Designing a High‑Performance Distributed KV Store for B‑Station
This article details the background, architecture, core features, and operational practices of a custom high‑reliability, high‑throughput key‑value storage system that combines Raft replication, flexible partitioning, binlog support, bulk loading, and multi‑active deployment for B‑Station's diverse data workloads.
Background
In B‑Station, various data models ranging from complex relational data (accounts, videos) to simple key‑value pairs coexist. Early solutions used MySQL for persistence and Redis for caching, which introduced cache‑consistency challenges (solved via Canal) and high development overhead due to per‑service scripts. The need emerged for a persistent, high‑performance KV store positioned between Redis and MySQL, with strong consistency, reliability, and scalability.
Architecture Overview
The system consists of three core components:
Metaserver : Manages cluster metadata, monitors node health, handles failover, and performs load balancing.
Node : Stores KV data; each node holds a replica of a shard. Replicas achieve consistency via the Raft protocol, and a primary node serves reads/writes. Clients may optionally read from followers to improve availability.
Client : Provides two access methods—proxy (C++ SDK) and native SDK. The SDK obtains shard metadata from Metaserver, routes requests to the appropriate Node, and implements retry and backoff logic.
Cluster Topology
The topology includes Pools, Zones, Nodes, Tables, Shards, and Replicas. Pools group multiple zones for resource isolation. Zones are fault‑isolated network domains (e.g., a data center). Nodes are physical hosts storing data. Tables map to business tables. Shards are logical partitions of a table, and Replicas are Raft‑backed copies of a shard, distributed across zones to ensure fault tolerance. Each replica runs an engine (RocksDB or SparrowDB, the latter optimized for large values).
Key Features
1. Partition Splitting
Both range and hash partitioning are supported. Hash partitioning avoids hotspots but loses global ordering; range partitioning preserves order but can cause write hotspots. Splitting is triggered when shard size grows, with hash mode simply doubling the shard count. The split process involves Metaserver, Node, and Client coordination, updating shard states from splitting to normal after data migration.
2. Binlog Support
Raft logs are repurposed as KV binlogs, enabling real‑time event streaming and cold backup to object storage for long‑term replay. Learner nodes continuously pull binlogs, filter out Raft configuration changes, and forward data downstream.

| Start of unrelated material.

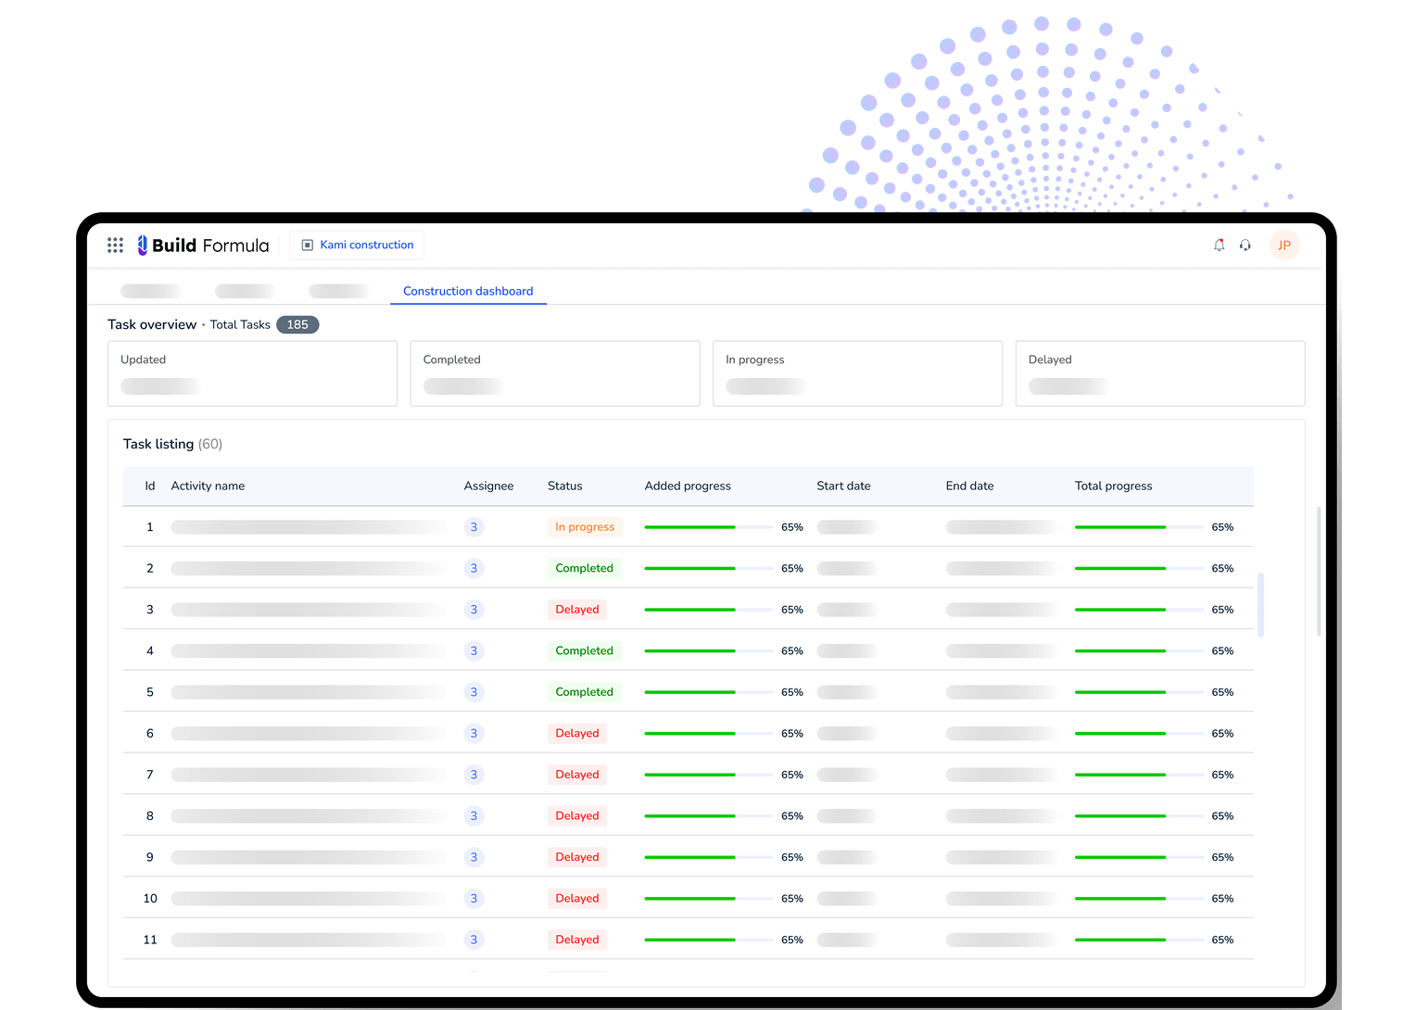The image size is (1416, 1010).
Task: Open the notifications bell icon
Action: 1219,245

3. Multi‑Active Deployment
Learner‑driven replication synchronizes writes across data‑center clusters. Read‑only multi‑active allows one region to serve reads while another writes; write‑multi‑active permits concurrent writes in both regions with unit‑level data partitioning to avoid conflicts, using binlog tagging to prevent loops.
4. Bulk Load
Large offline datasets are converted into SST files and uploaded to object storage. Nodes ingest these files directly, bypassing per‑record writes, reducing write amplification and speeding up data availability. Offline compaction can also be performed on SSTs before loading.
5. KV Storage Separation (SparrowDB)
Inspired by Bitcask, SparrowDB separates index (stored in RocksDB) from value data (append‑only files). This reduces write amplification during compaction, as only indexes are rewritten. Small values are inlined to avoid extra I/O, while large values remain in separate files.
6. Load Balancing
Replica count balancing ensures even disk usage, while primary‑replica balancing distributes Raft leaders across nodes to avoid CPU and network hotspots. Metaserver monitors load and migrates replicas accordingly.
7. Failure Detection & Recovery
Metaserver sends heartbeats to Nodes; failed Nodes are marked unhealthy and their replicas are re‑replicated to healthy Nodes. Heartbeat forwarding mitigates false positives due to network partitions. Recovery involves snapshot copying of Raft state, with rate‑limited I/O to protect online traffic.
Practical Experience
RocksDB Optimizations
TTL‑based data expiration using compaction_filter and periodic compaction.
Mitigating scan slowdown from deleted keys via CompactOnDeletionCollector and tuned deletion_trigger.
Controlling write amplification by disabling the collector for specific workloads and adjusting table‑level compaction policies.
Auto‑tuned I/O rate limiting for compaction using NewGenericRateLimiter with auto_tuned and appropriate RateLimiter::Mode.
Disabling WAL for RocksDB writes because Raft guarantees durability, reducing disk I/O.
Raft Enhancements
Dynamic replica reduction to a single copy for rapid recovery when multiple replicas fail.
Aggregated RaftLog commits (e.g., batch every 5 ms or 4 KB) to improve throughput.
Asynchronous flush of RaftLog for workloads tolerant of occasional data loss, avoiding fsync‑induced latency spikes.
Future Directions
Transparent multi‑tier storage with automatic hot‑cold data separation.
Integration of SPDK and PMEM for accelerated I/O.